U.S. Treasury Imposes Sanctions on 12 Entities Under Russia-Related EO 14024, Expands Secondary Exposure for Global Banks
The U.S. Treasury’s latest sanctions package expands secondary exposure, raising compliance stakes for global banks and shipping intermediaries.

U.S. Treasury Imposes Sanctions on 12 Entities Under Russia-Related EO 14024, Expands Secondary Exposure for Global Banks

On 23 February 2026, the U.S. Department of the Treasury announced a fresh round of sanctions targeting 12 entities and multiple individuals under Executive Order 14024, intensifying enforcement pressure on financial intermediaries and logistics operators linked to Russia-related trade flows.

The action, disclosed by Treasury’s Office of Foreign Assets Control (OFAC), designates companies across shipping, financial services, and dual-use export channels.
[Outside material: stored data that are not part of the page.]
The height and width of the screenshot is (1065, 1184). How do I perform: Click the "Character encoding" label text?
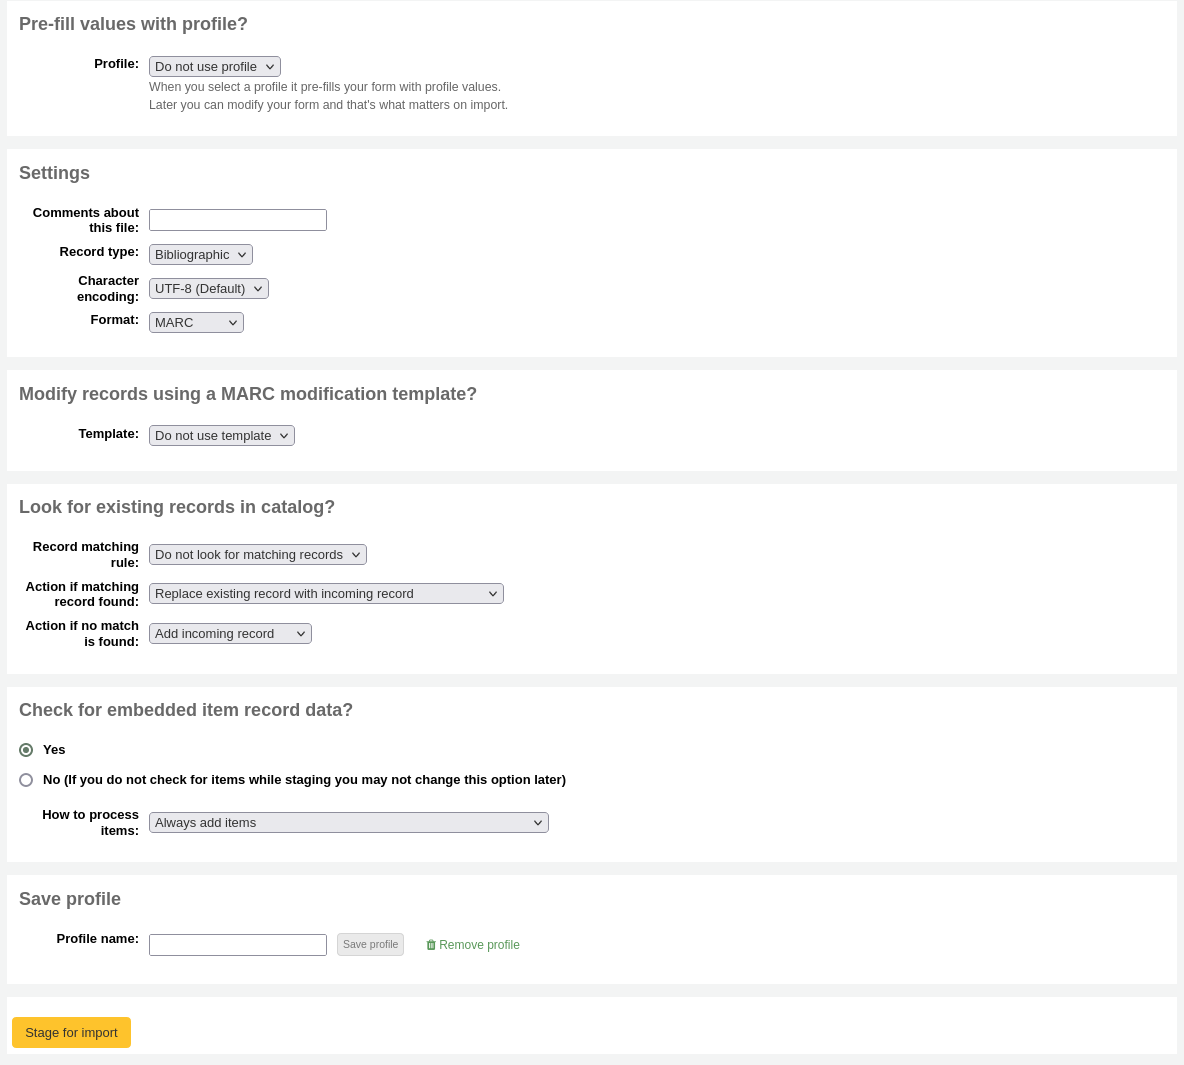point(108,288)
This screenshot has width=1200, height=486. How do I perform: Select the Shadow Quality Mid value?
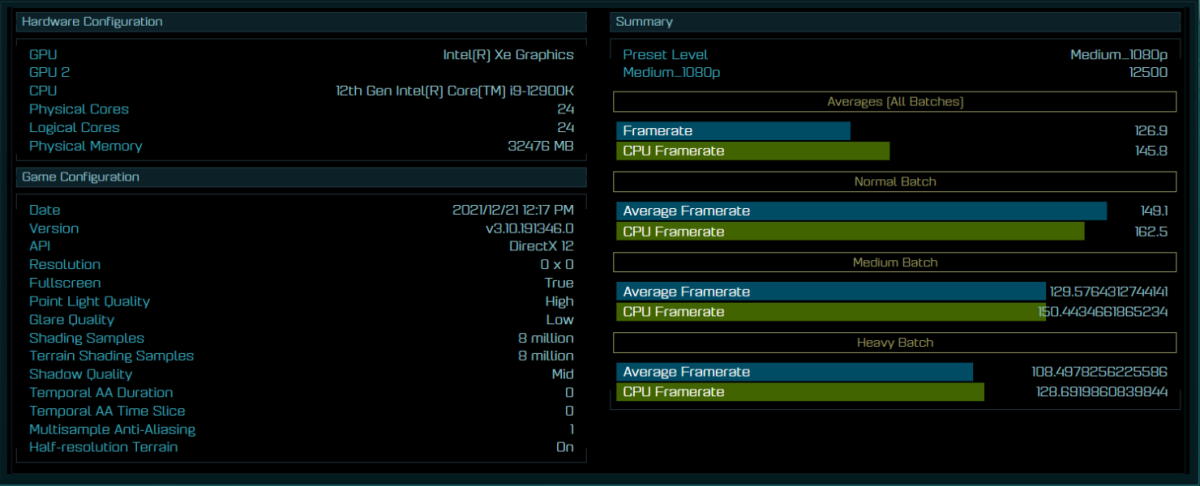[561, 374]
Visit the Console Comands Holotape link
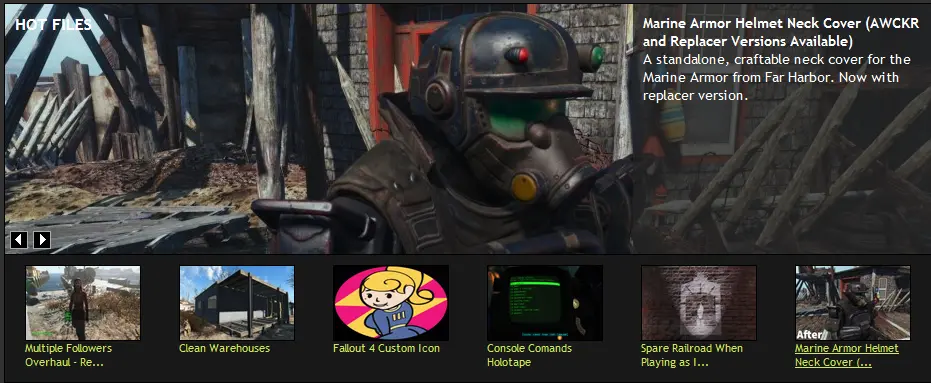The image size is (931, 383). 530,355
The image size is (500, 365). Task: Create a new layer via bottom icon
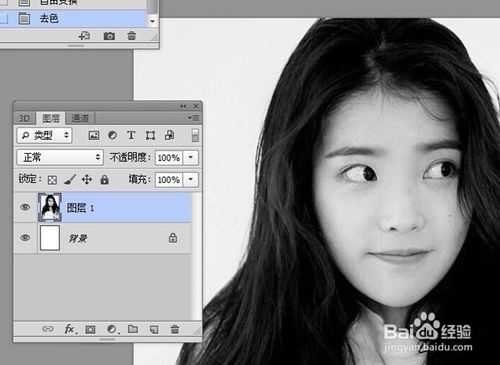coord(154,329)
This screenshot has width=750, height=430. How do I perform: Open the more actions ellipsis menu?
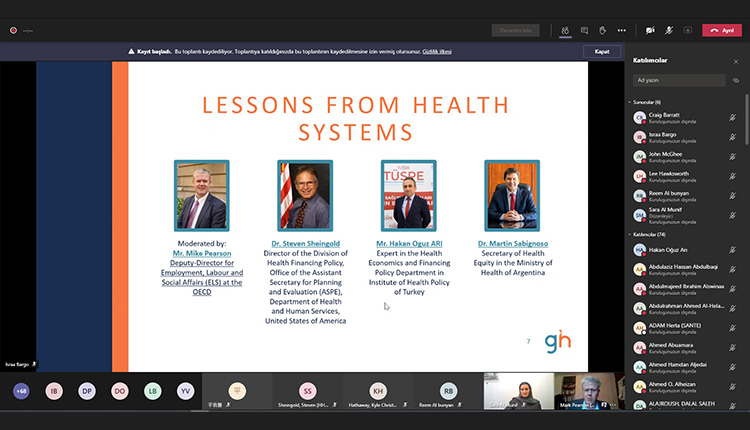click(621, 30)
Several of the named entities were accused of facilitating payments, insurance arrangements, and commodity movements that circumvent existing restrictions.

This marks one of the most coordinated enforcement steps since the last major Russia-related sanctions package and comes amid heightened scrutiny of secondary actors in third-country jurisdictions.

What Has Changed

The 23 February designations expand the Specially Designated Nationals (SDN) List to include:

  • Shipping and maritime services providers allegedly involved in restricted cargo movements
  • Financial intermediaries accused of clearing transactions tied to sanctioned counterparties
  • Export facilitators supporting procurement of controlled goods

Assets subject to U.S. jurisdiction are now blocked, and U.S. persons are generally prohibited from engaging in transactions with the listed parties.

More critically, the Treasury reiterated that non-U.S. institutions risk secondary sanctions exposure if they “materially assist” sanctioned entities — a warning that extends compliance obligations well beyond U.S. borders.

Who Is Affected

The immediate impact falls on:

  • Global banks with correspondent relationships touching sanctioned trade corridors
  • Insurers and reinsurers underwriting maritime cargo and energy flows
  • Commodity traders and shipping brokers operating in emerging-market transit hubs
  • Exporters dealing in dual-use technologies

Financial institutions in Africa, the Middle East, and Asia that provide clearing services in U.S. dollars are particularly exposed, given the extraterritorial reach of OFAC enforcement.

For compliance officers, the message is direct: transaction monitoring systems must now flag indirect linkages, not only direct SDN matches.

Why This Matters Now

This latest action underscores a shift from headline sanctions to operational enforcement. Treasury’s statement emphasized “network disruption,” signaling a focus on dismantling financial and logistics ecosystems rather than solely targeting primary Russian actors.

For multinational businesses, the risk calculus changes in three ways:

  1. Heightened Secondary Risk: Even non-U.S. firms can face access restrictions to the U.S. financial system if deemed to be facilitating prohibited trade.
  2. Due Diligence Expansion: Beneficial ownership and counterparty mapping must now extend further into shipping chains and correspondent banking structures.
  3. Insurance and Energy Market Exposure: Maritime compliance failures can cascade into coverage voids and financing disruptions.

The timing — one day before the anniversary of the 2022 invasion of Ukraine — signals that sanctions architecture remains a live enforcement instrument rather than a static framework.

Enforcement Momentum Continues

Treasury officials indicated that further designations are under review, particularly involving procurement networks and cross-border payment facilitators. Market participants should anticipate additional scrutiny in jurisdictions historically used as transit or clearing nodes.

“Sanctions are no longer a policy announcement; they are a continuous compliance environment,” one Treasury official noted in the release.

For corporate boards and financial institutions, the takeaway is immediate: sanctions compliance must move from periodic review to real-time risk governance.

Failure to adapt is no longer a reputational issue — it is a balance-sheet threat.